##### EXERCISE MATERIAL #####

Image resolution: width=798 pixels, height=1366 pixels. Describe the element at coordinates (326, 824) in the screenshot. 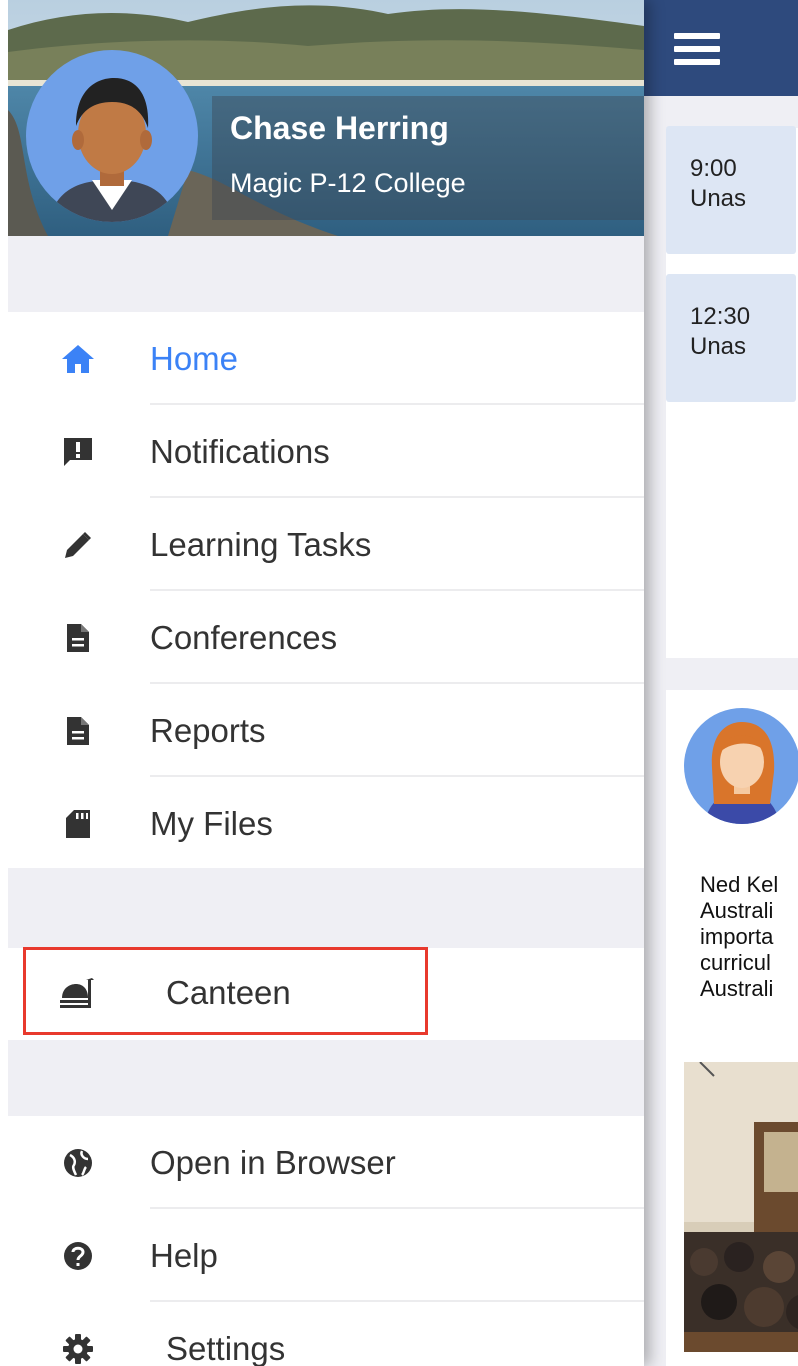

I see `nav-item-my-files: My Files` at that location.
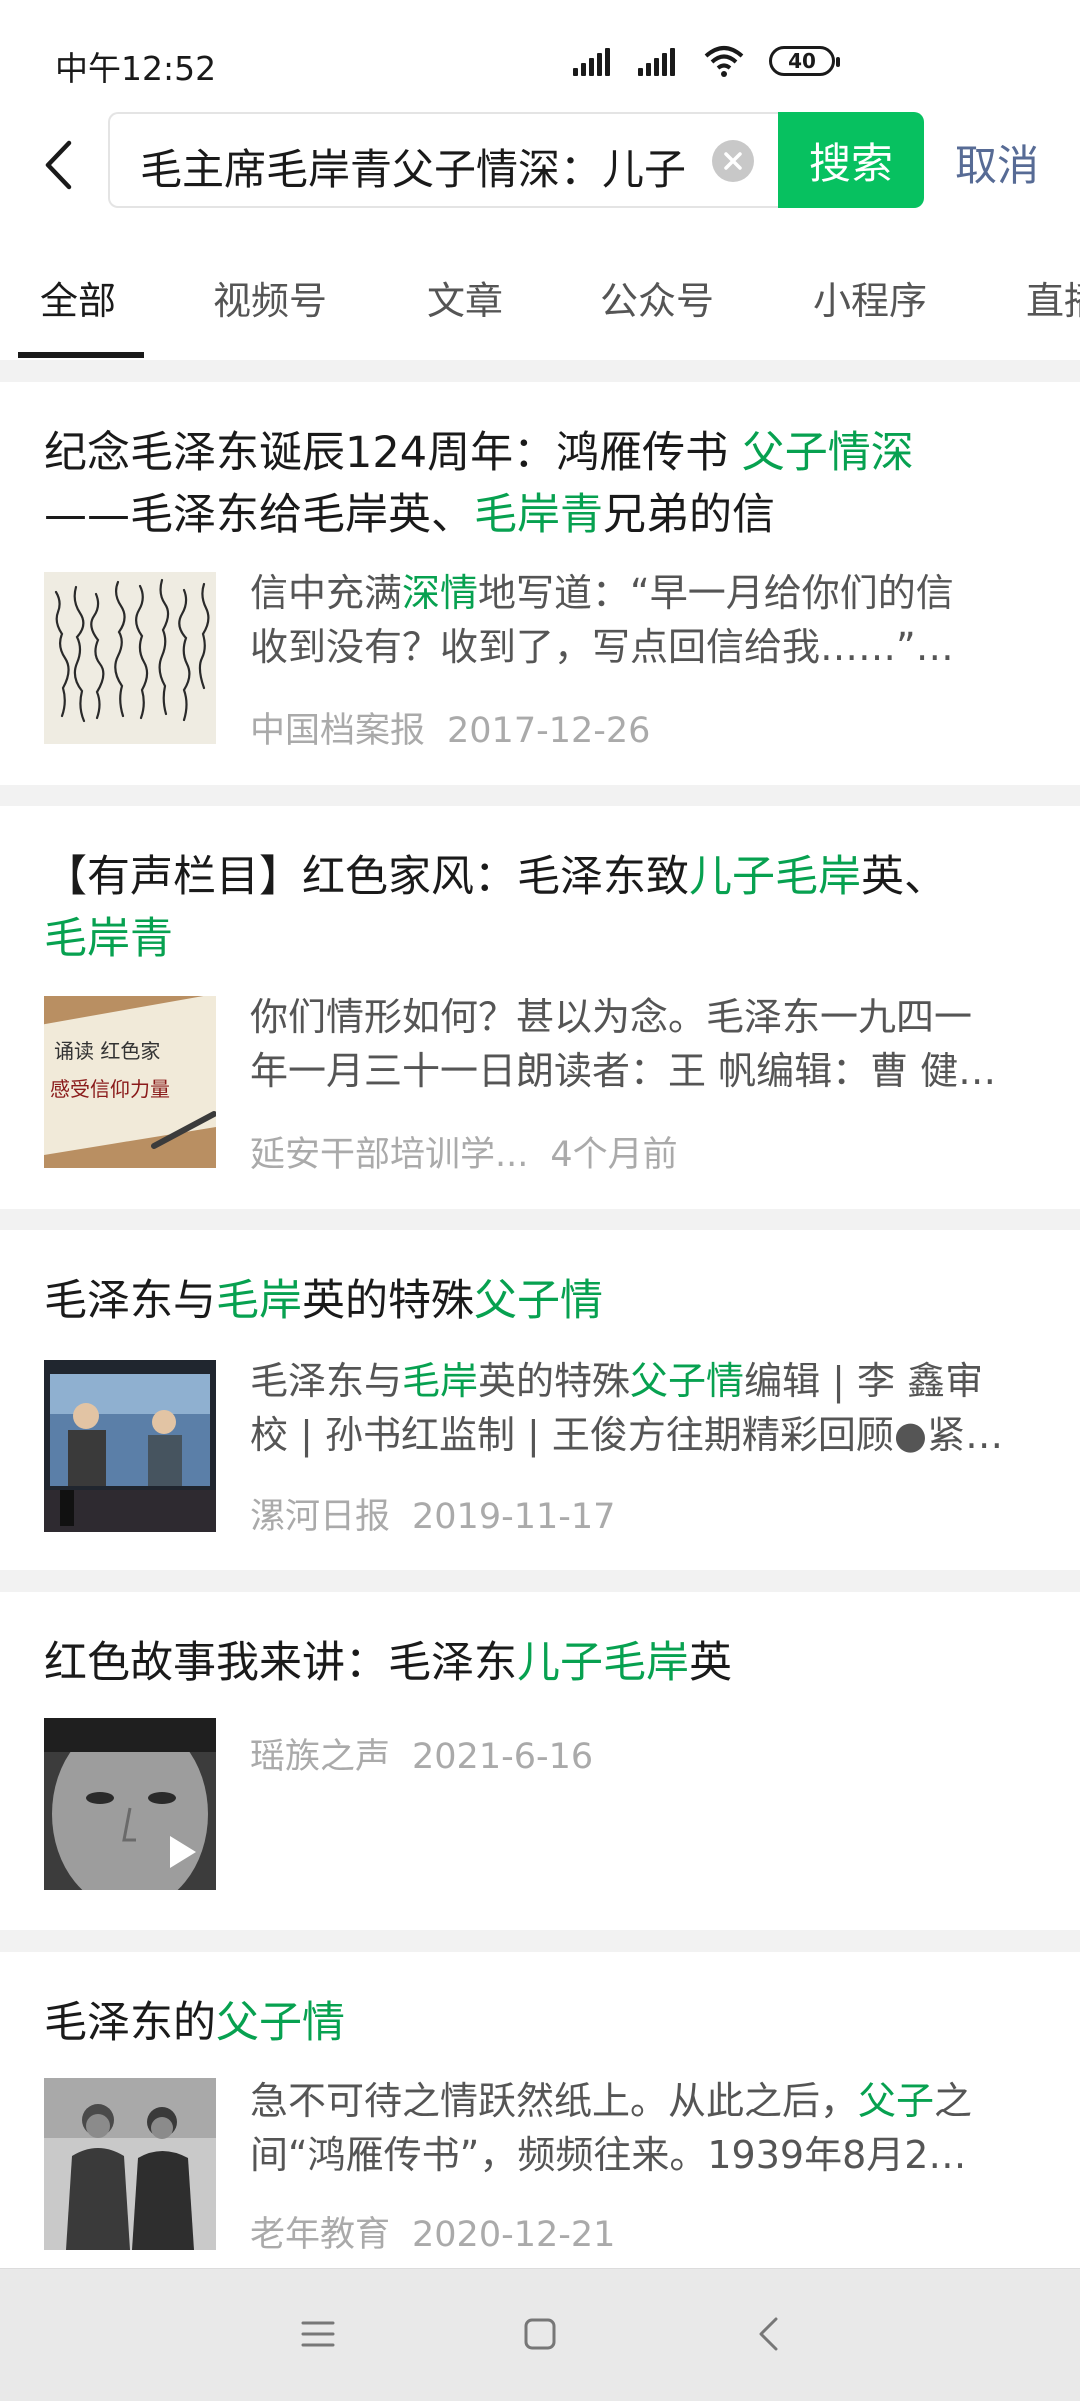 The width and height of the screenshot is (1080, 2401). I want to click on title-text: 毛泽东与, so click(130, 1301).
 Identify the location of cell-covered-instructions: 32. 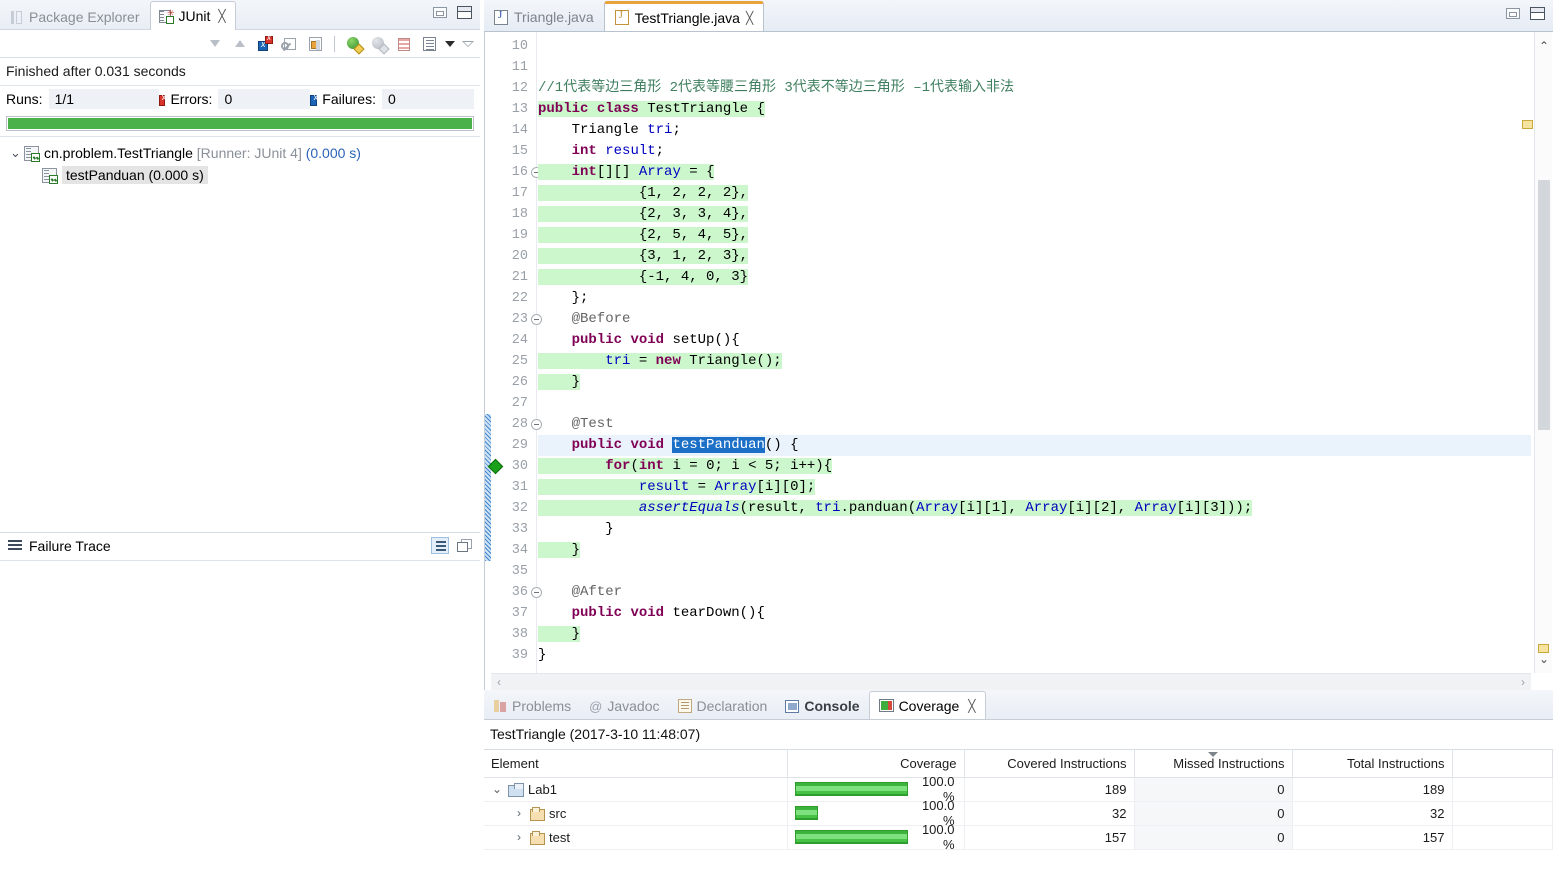
(1050, 814).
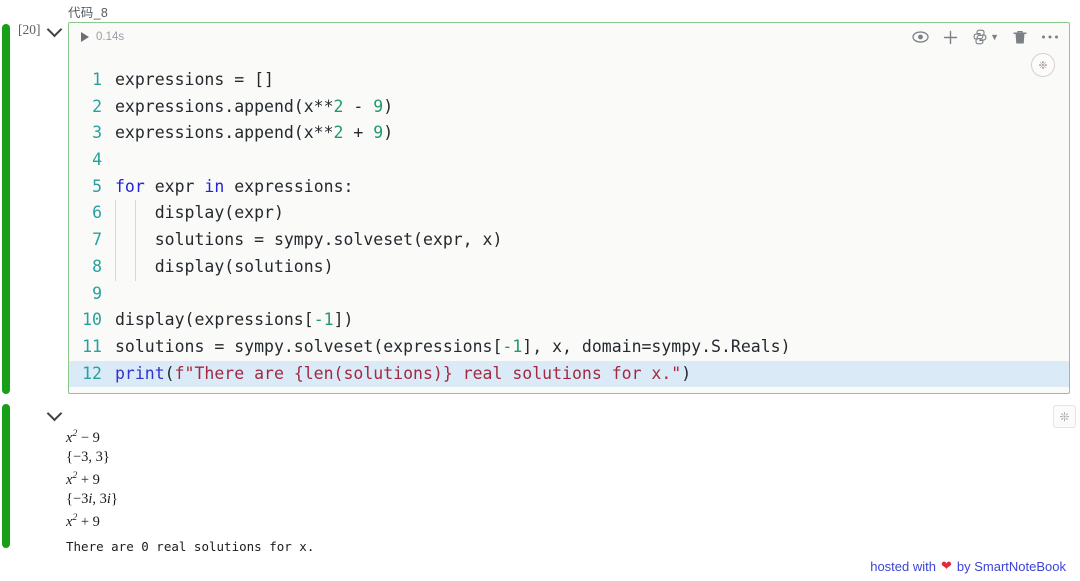 The image size is (1080, 581). Describe the element at coordinates (214, 320) in the screenshot. I see `code-token: display(expressions[` at that location.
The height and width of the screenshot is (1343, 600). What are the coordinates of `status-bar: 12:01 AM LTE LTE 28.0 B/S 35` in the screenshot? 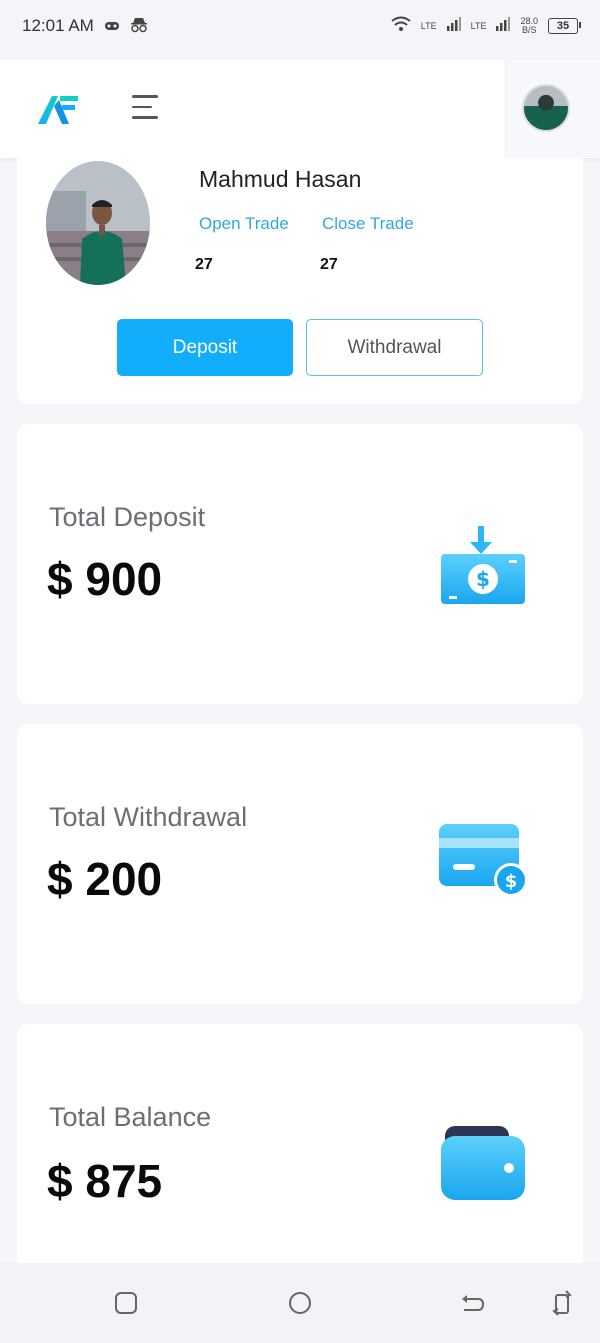 It's located at (300, 26).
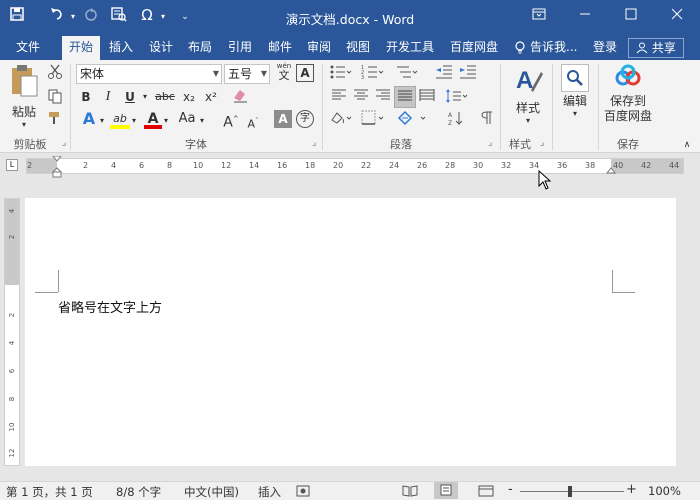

#####

TASK REQUIREMENTS: Copy the records word for word, from their first line through the line containing "The width and". Omit the pictures.

WRITTEN RESPONSE:
Image resolution: width=798 pixels, height=1366 pixels. Describe the element at coordinates (326, 824) in the screenshot. 

I see `nav-item-my-files: My Files` at that location.
 The width and height of the screenshot is (1080, 2401). I want to click on title-text: 毛泽东与, so click(130, 1301).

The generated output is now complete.